ASU geographical science professors voiced concern on the future of climate change research following the dismissal of a federal climate change committee in August.

The Advisory Committee was a close partner to the National Climate Assessment, a federal climate change research program. 

The Assessment collected data, presented climate change predictions and created strategies to combat and prepare for climate change, while the Advisory Committee worked to translate that data into real-world solutions. 

Michael Kuby, an ASU geographical sciences professor, was a lead author on the Assessment's most recent report.
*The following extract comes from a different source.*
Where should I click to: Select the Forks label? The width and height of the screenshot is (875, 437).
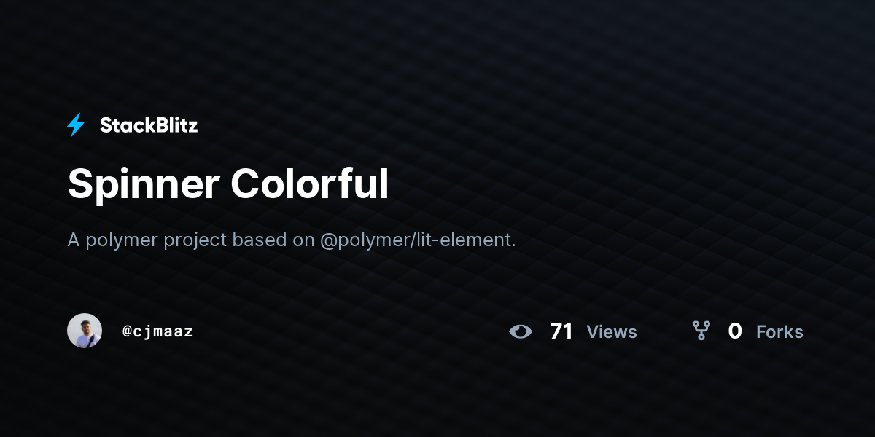779,332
He said that without the committee, the Assessment will be less effective and could be shut down in the future. 

“This might be the beginning of undermining the whole National Climate Assessment process,” Kuby said. “A lot of people are looking at this as being the first salvo against the federal government efforts to study climate change.” 
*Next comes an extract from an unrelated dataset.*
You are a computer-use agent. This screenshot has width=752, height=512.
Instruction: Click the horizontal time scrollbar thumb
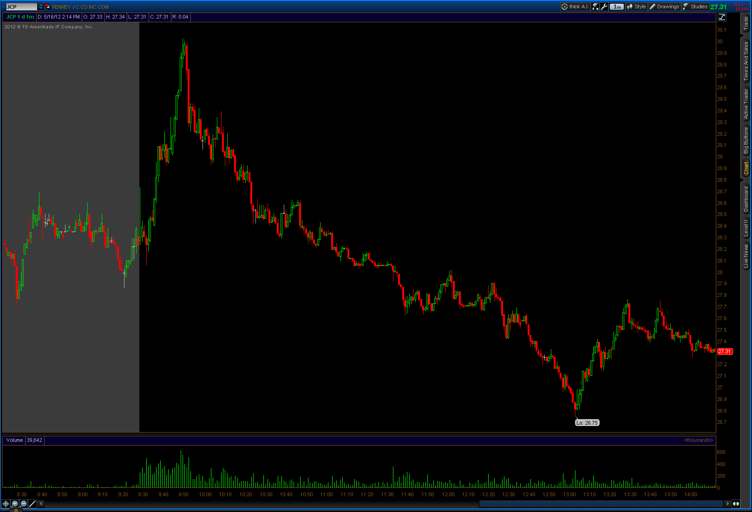pyautogui.click(x=602, y=504)
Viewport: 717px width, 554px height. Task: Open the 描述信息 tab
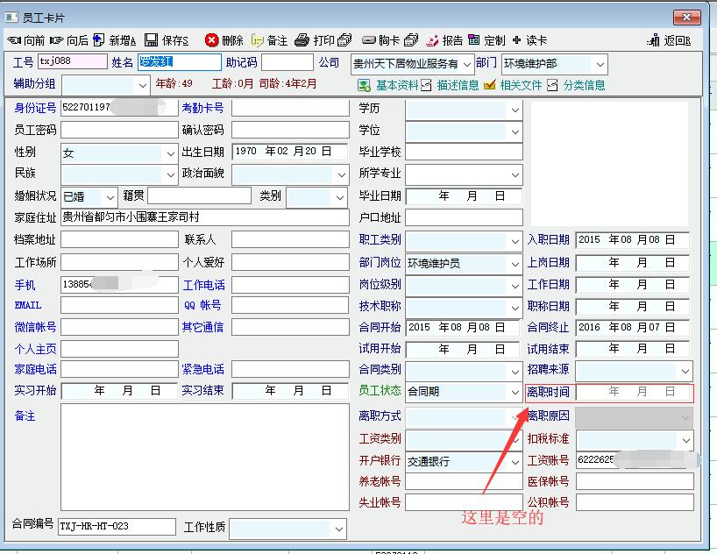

Kuby also emphasized the importance of the Assessment reports in this ever-changing climate. 

“What I find especially important about the National Climate Assessment is that it has all of these chapters on the sectors of the economy and society," Kuby said. "And it shows how climate change is impacting water, energy, agriculture and transportation, and that’s really essential information.”

David Sailor, also an ASU geographical sciences professor and director of ASU's Urban Climate Research Center, said expertise should be the foundation of environmental policy. 

“Any time that policy focused on the environment is not driven by solid expertise on environmental science, it’s disheartening and concerning,” Sailor said.

Sailor contributed to a chapter about the Gulf Coast in an early version of the climate assessment published in 2001. 

Maria Carmen Lemos, an associate dean of research at the University of Michigan, was a member on the terminated advisory committee and said there was a lack of communication as the committee's renewal date approached.

"We didn't hear anything, there was nothing official.” Lemos said. “We were working under the assumption that it would be renewed.”

Lemos also voiced her disappointment about the committee’s dismissal. 

“My personal opinion is that it’s a missed opportunity to make the National Assessment more effectively used,” Lemos said. 

Stuart Luther, an ASU alumnus and former student assistant to the U.S Global Change Research Program, which oversees the Climate Change Assessment, said he didn't know why the committee would be terminated.

“It seems to me that there’s not a reason that you wouldn’t want an advisory committee for that assessment since it is what congress is supposed to look at as the standard and the real scientific research that’s going on,” Luther said.

The committee was operated under the umbrella of the National Oceanic and Atmospheric Administration. Julie Roberts, the administration's communications director, said in an email that the committee expired because it had reached the end of a two-year term and wasn't renewed. 

Roberts said the administration was dealing with Hurricane Harvey and was not available to expand on why the committee was not renewed. 

The National Climate Assessment is expected to release their fourth report on climate change in 2018 despite the lack of an advisory committee; however, according to the committee website, members were working on a list of recommendations to improve the assessment process due in September that will now go uncompleted.

Correction: Michael Kuby and David Sailor's area of study was misidentified. The article has been updated to reflect the changes.